[[ Stored data open ]]

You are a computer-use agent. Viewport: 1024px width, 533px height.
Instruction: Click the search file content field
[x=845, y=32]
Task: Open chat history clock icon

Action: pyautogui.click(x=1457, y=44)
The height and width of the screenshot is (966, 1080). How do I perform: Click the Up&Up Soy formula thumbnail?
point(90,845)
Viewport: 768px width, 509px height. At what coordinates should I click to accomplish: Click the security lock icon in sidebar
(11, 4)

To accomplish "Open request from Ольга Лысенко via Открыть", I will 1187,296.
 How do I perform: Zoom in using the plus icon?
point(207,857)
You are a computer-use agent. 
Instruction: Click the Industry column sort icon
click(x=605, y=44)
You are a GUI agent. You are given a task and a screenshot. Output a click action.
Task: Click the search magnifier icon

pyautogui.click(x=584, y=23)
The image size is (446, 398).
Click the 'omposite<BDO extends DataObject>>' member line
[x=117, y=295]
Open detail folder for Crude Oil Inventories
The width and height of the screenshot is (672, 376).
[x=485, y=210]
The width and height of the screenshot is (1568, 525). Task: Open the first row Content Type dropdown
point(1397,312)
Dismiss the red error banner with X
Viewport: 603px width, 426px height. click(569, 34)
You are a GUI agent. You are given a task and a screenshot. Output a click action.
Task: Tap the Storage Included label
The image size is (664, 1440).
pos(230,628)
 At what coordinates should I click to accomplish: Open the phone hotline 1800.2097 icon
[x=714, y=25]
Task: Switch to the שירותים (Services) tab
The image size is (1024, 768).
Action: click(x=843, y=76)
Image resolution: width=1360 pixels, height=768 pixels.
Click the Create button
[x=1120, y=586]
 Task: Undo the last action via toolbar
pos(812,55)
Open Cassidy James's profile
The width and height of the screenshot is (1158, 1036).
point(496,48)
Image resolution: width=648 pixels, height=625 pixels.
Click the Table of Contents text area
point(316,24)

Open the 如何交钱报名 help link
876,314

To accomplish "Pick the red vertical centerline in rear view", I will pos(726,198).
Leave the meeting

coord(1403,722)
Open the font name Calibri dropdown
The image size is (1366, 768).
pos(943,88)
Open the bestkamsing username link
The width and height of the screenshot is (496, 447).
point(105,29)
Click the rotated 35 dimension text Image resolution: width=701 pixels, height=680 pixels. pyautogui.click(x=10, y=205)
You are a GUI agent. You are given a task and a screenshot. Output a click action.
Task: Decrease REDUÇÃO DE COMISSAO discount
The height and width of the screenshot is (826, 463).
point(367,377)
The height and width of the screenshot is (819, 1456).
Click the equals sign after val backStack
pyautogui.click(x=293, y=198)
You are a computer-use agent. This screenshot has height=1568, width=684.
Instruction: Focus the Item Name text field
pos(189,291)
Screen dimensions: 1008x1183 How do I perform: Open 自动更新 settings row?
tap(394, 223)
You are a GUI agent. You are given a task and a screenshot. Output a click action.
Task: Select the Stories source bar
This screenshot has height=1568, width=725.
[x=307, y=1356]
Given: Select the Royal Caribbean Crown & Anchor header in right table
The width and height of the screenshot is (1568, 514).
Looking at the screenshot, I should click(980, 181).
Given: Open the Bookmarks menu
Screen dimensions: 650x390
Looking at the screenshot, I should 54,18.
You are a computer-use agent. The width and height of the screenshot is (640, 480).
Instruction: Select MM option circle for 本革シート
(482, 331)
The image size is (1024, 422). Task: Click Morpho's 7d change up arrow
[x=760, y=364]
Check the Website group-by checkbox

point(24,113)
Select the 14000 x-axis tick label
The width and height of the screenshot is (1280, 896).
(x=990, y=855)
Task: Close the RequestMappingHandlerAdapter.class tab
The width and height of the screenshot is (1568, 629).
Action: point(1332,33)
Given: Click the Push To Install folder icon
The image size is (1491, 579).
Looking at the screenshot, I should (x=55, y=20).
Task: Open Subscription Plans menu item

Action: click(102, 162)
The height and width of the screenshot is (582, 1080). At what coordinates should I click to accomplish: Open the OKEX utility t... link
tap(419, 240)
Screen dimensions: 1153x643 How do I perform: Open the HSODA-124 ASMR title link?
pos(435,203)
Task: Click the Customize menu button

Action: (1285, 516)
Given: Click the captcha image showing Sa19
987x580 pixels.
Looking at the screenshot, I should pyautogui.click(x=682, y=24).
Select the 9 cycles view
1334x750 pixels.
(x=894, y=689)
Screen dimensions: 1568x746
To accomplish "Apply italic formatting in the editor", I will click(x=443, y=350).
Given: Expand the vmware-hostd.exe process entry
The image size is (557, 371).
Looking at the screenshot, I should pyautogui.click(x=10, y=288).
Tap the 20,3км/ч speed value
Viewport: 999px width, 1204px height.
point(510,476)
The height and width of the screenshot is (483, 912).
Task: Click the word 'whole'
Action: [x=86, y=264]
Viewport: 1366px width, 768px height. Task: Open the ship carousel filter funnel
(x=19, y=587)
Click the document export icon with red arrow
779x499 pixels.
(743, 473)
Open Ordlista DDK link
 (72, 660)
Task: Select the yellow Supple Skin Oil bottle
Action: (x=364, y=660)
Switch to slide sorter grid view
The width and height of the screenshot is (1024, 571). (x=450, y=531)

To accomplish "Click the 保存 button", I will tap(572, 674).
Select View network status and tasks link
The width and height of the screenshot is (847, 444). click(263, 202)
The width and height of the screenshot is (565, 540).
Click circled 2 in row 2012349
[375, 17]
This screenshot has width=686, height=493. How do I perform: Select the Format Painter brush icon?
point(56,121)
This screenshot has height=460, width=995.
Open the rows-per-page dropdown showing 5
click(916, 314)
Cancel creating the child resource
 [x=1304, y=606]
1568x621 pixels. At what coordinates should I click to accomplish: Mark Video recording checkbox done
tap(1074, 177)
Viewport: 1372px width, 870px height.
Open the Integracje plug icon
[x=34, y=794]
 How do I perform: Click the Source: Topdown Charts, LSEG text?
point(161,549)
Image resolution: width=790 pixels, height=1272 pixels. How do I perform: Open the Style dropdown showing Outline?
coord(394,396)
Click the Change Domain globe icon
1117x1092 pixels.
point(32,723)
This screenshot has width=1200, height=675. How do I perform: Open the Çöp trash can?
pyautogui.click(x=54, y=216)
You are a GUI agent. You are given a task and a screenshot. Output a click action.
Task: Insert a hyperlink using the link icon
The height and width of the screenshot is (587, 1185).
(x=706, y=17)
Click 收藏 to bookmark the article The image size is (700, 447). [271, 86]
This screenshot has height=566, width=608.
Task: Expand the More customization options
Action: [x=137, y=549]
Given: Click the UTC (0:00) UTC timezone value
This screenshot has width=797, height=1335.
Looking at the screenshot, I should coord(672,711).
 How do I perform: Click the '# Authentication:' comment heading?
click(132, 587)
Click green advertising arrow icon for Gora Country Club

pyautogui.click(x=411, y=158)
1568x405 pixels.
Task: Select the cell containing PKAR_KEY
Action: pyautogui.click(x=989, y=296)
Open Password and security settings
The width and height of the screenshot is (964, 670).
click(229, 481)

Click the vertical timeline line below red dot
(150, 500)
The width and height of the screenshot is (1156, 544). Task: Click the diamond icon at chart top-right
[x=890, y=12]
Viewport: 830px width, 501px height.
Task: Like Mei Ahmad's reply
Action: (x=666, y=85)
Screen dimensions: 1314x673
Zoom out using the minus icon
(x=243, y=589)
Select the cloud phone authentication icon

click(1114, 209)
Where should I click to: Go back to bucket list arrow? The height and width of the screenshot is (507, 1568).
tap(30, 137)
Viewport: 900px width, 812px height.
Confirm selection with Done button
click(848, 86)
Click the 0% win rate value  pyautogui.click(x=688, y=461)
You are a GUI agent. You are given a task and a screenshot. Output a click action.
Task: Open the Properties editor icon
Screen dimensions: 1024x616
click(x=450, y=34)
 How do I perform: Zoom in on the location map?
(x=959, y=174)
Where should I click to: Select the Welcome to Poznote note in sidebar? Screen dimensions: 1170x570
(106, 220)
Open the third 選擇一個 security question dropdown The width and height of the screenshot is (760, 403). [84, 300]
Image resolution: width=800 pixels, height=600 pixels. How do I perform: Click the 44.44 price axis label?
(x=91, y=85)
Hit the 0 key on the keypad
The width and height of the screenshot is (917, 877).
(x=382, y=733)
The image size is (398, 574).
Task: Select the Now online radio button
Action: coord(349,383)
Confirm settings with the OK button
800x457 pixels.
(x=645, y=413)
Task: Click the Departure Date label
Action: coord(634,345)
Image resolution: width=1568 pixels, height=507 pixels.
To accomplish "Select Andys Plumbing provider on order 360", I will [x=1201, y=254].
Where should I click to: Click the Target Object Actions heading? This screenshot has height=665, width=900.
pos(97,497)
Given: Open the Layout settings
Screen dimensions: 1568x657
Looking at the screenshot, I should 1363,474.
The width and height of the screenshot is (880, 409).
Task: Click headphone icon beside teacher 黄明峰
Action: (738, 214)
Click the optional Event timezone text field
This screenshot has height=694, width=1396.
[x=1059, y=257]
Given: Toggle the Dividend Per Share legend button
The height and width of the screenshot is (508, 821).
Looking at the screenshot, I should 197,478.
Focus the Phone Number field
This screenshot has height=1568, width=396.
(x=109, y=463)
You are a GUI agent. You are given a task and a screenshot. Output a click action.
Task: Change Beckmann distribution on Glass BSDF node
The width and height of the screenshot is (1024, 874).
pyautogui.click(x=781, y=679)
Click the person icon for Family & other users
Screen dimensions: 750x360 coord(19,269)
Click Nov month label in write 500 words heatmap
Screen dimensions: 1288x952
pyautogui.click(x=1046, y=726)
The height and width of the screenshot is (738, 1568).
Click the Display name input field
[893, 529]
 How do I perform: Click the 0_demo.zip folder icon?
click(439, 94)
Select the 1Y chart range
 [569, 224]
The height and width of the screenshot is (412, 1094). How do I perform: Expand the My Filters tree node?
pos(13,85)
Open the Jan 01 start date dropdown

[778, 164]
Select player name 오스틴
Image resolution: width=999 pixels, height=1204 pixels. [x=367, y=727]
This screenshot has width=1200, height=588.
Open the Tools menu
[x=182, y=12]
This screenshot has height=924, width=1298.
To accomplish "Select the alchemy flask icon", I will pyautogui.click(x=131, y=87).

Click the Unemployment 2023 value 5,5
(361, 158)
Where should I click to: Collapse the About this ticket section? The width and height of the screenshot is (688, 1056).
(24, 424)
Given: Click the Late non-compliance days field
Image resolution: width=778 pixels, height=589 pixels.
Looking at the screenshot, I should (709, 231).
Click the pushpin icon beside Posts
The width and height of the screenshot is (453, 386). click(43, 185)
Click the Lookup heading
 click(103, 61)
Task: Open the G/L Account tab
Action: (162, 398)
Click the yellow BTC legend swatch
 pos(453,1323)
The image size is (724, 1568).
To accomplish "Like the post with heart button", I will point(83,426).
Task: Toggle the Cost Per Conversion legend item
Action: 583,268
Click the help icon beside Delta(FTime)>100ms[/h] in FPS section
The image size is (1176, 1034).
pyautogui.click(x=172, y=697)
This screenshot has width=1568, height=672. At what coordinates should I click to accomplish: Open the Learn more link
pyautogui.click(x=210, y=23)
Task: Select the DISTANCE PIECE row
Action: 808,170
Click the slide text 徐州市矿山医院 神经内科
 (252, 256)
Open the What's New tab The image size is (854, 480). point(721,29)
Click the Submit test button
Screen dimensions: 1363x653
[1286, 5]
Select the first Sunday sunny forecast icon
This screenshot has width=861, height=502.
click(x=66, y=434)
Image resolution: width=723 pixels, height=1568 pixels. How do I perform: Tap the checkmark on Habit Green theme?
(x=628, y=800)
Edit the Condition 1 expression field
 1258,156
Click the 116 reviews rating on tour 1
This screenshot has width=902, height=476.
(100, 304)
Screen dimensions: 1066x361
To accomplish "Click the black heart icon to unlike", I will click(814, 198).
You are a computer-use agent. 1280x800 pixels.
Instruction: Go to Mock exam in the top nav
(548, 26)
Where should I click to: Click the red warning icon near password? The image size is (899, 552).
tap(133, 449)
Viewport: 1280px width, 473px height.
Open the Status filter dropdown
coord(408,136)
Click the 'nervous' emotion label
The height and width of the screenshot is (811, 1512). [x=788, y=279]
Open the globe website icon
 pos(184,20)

[[ Stored data closed ]]

- Task requirements:
From the records above, transcribe exactly the run of lines that opens with the line holding "Screen dimensions: 1314x673" and closes with the line holding "Click the optional Event timezone text field", both included.

- Solution to this problem:
Screen dimensions: 1314x673
Zoom out using the minus icon
(x=243, y=589)
Select the cloud phone authentication icon

click(1114, 209)
Where should I click to: Go back to bucket list arrow? The height and width of the screenshot is (507, 1568).
tap(30, 137)
Viewport: 900px width, 812px height.
Confirm selection with Done button
click(848, 86)
Click the 0% win rate value  pyautogui.click(x=688, y=461)
You are a GUI agent. You are given a task and a screenshot. Output a click action.
Task: Open the Properties editor icon
Screen dimensions: 1024x616
click(x=450, y=34)
 How do I perform: Zoom in on the location map?
(x=959, y=174)
Where should I click to: Select the Welcome to Poznote note in sidebar? Screen dimensions: 1170x570
(106, 220)
Open the third 選擇一個 security question dropdown The width and height of the screenshot is (760, 403). [84, 300]
Image resolution: width=800 pixels, height=600 pixels. How do I perform: Click the 44.44 price axis label?
(x=91, y=85)
Hit the 0 key on the keypad
The width and height of the screenshot is (917, 877).
(x=382, y=733)
The image size is (398, 574).
Task: Select the Now online radio button
Action: coord(349,383)
Confirm settings with the OK button
800x457 pixels.
(x=645, y=413)
Task: Click the Departure Date label
Action: coord(634,345)
Image resolution: width=1568 pixels, height=507 pixels.
To accomplish "Select Andys Plumbing provider on order 360", I will [x=1201, y=254].
Where should I click to: Click the Target Object Actions heading? This screenshot has height=665, width=900.
pos(97,497)
Given: Open the Layout settings
Screen dimensions: 1568x657
Looking at the screenshot, I should 1363,474.
The width and height of the screenshot is (880, 409).
Task: Click headphone icon beside teacher 黄明峰
Action: (738, 214)
Click the optional Event timezone text field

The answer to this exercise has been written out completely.